=== Data extracts ===
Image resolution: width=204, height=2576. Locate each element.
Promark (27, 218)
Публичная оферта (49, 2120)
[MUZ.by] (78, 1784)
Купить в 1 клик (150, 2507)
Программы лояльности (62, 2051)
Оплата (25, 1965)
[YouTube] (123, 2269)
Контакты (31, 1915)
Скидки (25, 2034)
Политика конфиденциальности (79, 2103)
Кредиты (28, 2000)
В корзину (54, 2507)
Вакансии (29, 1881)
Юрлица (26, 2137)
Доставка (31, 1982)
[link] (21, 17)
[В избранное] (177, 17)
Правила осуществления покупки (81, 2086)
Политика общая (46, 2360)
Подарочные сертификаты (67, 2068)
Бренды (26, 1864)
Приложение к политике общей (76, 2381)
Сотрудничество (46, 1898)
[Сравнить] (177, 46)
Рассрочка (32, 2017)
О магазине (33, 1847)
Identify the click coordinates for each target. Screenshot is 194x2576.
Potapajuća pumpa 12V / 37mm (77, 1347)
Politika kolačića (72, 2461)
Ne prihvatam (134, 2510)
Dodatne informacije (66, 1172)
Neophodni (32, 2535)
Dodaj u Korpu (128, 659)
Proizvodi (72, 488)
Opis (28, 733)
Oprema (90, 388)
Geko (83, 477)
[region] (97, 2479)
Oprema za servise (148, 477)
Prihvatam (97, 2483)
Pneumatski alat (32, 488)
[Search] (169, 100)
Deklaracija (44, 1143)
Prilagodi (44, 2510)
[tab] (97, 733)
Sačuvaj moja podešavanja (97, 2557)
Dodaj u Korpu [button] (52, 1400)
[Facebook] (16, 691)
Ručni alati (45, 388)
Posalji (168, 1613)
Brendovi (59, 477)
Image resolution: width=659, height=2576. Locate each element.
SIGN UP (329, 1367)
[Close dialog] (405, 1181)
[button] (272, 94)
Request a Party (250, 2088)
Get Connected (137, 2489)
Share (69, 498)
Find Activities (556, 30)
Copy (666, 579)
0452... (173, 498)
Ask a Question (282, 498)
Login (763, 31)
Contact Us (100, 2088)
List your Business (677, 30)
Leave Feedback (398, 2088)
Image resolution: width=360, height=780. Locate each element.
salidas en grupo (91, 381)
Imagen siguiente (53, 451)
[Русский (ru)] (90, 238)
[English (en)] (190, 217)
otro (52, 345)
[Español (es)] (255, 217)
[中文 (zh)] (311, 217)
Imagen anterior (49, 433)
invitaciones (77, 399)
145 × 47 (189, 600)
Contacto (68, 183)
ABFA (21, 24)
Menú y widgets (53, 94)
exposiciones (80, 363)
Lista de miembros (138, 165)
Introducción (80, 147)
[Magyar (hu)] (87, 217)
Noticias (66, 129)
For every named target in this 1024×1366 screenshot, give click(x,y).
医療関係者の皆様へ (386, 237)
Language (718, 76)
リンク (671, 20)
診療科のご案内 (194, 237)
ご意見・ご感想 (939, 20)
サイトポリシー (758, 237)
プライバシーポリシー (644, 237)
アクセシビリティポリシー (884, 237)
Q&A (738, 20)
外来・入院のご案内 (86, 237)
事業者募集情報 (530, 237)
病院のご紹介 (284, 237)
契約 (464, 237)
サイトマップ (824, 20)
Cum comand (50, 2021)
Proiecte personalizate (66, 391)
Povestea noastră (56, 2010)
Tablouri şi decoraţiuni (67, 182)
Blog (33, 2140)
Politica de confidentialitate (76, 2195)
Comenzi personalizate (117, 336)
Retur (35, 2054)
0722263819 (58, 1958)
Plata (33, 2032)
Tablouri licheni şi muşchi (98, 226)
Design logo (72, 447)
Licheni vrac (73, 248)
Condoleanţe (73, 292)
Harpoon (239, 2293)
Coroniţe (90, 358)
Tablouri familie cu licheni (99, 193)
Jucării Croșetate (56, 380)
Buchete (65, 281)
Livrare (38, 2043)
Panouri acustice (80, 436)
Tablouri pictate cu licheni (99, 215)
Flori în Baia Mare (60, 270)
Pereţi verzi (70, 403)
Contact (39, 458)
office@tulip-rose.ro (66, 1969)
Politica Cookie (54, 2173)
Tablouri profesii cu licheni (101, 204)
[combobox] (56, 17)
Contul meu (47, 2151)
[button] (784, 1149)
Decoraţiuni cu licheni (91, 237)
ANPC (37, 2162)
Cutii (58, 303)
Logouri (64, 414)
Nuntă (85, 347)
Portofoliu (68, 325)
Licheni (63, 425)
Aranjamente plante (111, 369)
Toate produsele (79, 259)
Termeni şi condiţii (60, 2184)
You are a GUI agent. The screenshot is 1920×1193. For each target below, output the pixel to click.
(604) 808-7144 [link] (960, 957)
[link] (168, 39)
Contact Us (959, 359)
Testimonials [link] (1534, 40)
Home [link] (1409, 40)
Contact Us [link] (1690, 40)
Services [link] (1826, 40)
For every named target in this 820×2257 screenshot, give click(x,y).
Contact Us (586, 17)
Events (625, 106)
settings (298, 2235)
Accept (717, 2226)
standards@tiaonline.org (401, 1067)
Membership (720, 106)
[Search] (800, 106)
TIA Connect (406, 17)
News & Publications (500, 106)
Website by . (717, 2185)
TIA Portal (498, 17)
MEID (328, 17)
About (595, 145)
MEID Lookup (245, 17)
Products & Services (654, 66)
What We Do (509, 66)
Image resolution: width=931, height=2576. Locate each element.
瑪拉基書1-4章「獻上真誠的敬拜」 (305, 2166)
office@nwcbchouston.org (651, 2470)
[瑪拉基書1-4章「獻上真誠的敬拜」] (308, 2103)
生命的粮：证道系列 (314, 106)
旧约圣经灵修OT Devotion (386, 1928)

=== Problem to work on ===
Copy, please, every line from the start of the entries down to the line that holds "[Facebook] (16, 691)", with both of those lines included and no others.

=== Reply ===
Image resolution: width=204, height=2576. Locate each element.
Promark (27, 218)
Публичная оферта (49, 2120)
[MUZ.by] (78, 1784)
Купить в 1 клик (150, 2507)
Программы лояльности (62, 2051)
Оплата (25, 1965)
[YouTube] (123, 2269)
Контакты (31, 1915)
Скидки (25, 2034)
Политика конфиденциальности (79, 2103)
Кредиты (28, 2000)
В корзину (54, 2507)
Вакансии (29, 1881)
Юрлица (26, 2137)
Доставка (31, 1982)
[link] (21, 17)
[В избранное] (177, 17)
Правила осуществления покупки (81, 2086)
Политика общая (46, 2360)
Подарочные сертификаты (67, 2068)
Бренды (26, 1864)
Приложение к политике общей (76, 2381)
Сотрудничество (46, 1898)
[Сравнить] (177, 46)
Рассрочка (32, 2017)
О магазине (33, 1847)
Identify the click coordinates for each target. Screenshot is 194x2576.
Potapajuća pumpa 12V / 37mm (77, 1347)
Politika kolačića (72, 2461)
Ne prihvatam (134, 2510)
Dodatne informacije (66, 1172)
Neophodni (32, 2535)
Dodaj u Korpu (128, 659)
Proizvodi (72, 488)
Opis (28, 733)
Oprema (90, 388)
Geko (83, 477)
[region] (97, 2479)
Oprema za servise (148, 477)
Prihvatam (97, 2483)
Pneumatski alat (32, 488)
[Search] (169, 100)
Deklaracija (44, 1143)
Prilagodi (44, 2510)
[tab] (97, 733)
Sačuvaj moja podešavanja (97, 2557)
Dodaj u Korpu [button] (52, 1400)
[Facebook] (16, 691)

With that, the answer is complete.